Task details:
Leave out the pictures and repeat exactly the lines from the one containing "Task: Click the 129 changed lines count" through the end of the records.

>>>>

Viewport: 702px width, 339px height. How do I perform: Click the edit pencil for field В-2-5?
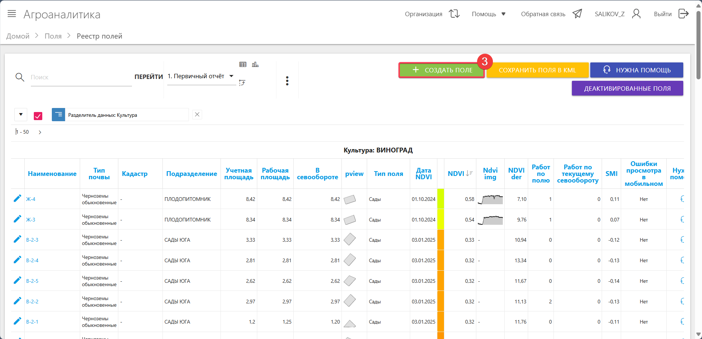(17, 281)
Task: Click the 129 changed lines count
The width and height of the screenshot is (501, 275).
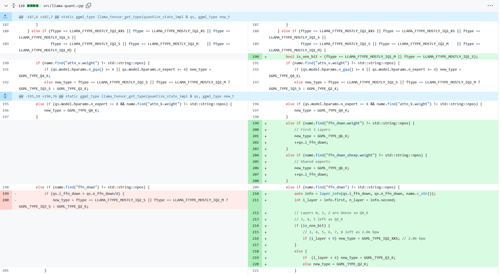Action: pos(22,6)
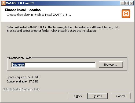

<<<<

Answer for this exercise:
Task: Click the 129 changed lines count
The width and height of the screenshot is (501, 275).
Action: pos(22,6)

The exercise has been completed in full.